I turned to the rest of the group and said, somewhat stupidly:
"You're all Thai."
"One big happy family," replied the woman nearest me.
At first, I thought she was being metaphorical. Eventually, though, I realised that she and her companion were getting free food from the chef, particularly the older one nearest them. Before then, however, she offered me samples of their spider maki and whitefish. Thus, far from being put off by everyone's chumminess with one another, I felt included. "It is" and "it isn't" were about the only words I could understand, but everyone spoke and joked so expressively it gave me the sensation of following along.
At one point, the chef in front of me showed off his new knife to the women. It had been made in Japan and then sent by ship rather than by plane, forcing him to wait three months for it. There were characters inscribed on the tang.
"What's it say?" I asked.
"It's my name."
He held it up for me and I read out the characters. Another astonished response. Jeez, they must thing us whey-faces don't know anything!
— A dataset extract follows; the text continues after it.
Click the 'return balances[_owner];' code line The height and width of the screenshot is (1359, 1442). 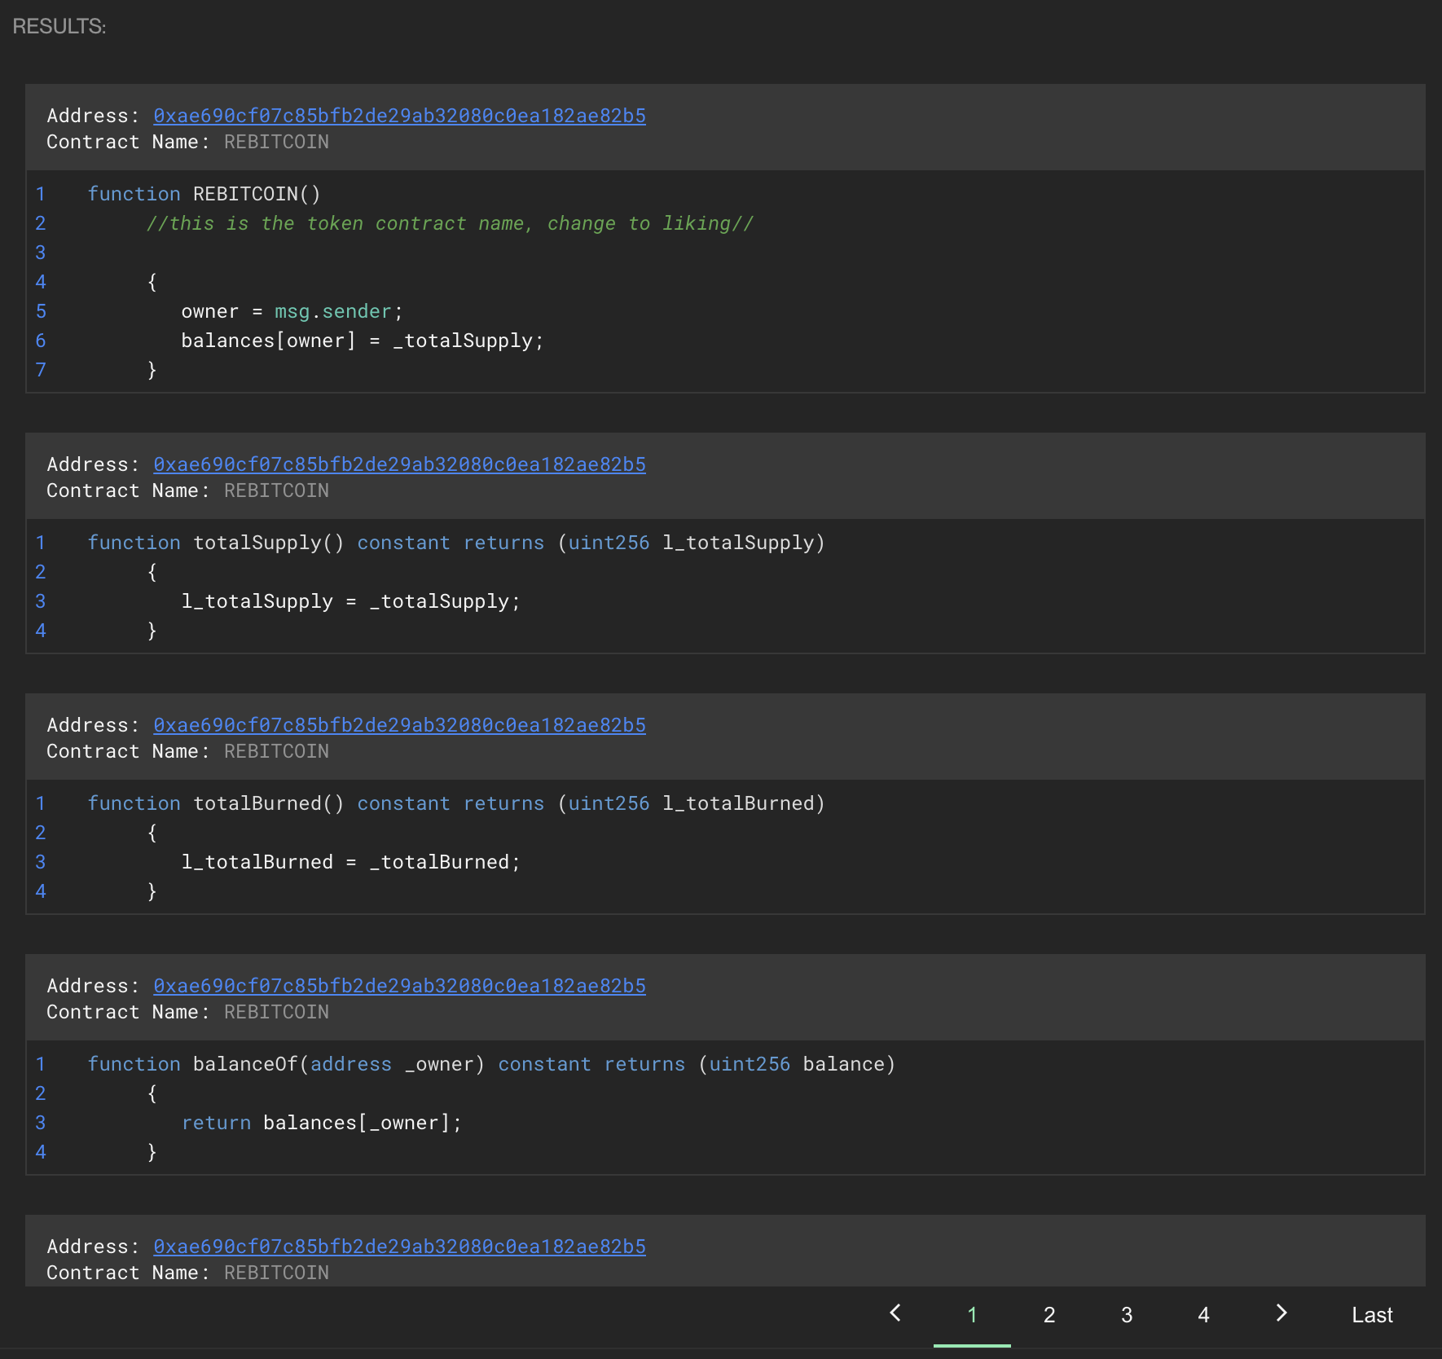pos(321,1123)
I ended up hanging out for over an hour. In between bursts of chat, there was plenty to observe from the bustle and teasing of the chefs to their interaction with the regulars who filtered in. At one point, I tried to draw the waitress into conversation. She had just served a dragon roll, which they made by covering a reverse-maki with avocado slices and inserting kaiware-daikon antennae and carrot eyes. It looked like a slug, and I said so.
She didn't know "slug".
"Like a snail without a shell."
She didn't know "snail".
"Hoy thaak," I said. (My favourite Thai restaurant for years was named "The Snail".)
She turned to my chef and asked him, in Thai, what you call a snail with no shell. He smiled and said:
"Naked snail."
I left shortly after the young women. The master chef pretended to wipe away tears at their parting and everyone bowed with their hands folded in front of their noses.
"See," I told my chef, "if I hadn't guessed it before, that would've given it away. Only Thais bow like that!"
I bowed myself, first to the master and then to his apprentices, and headed home in a buoyant mood.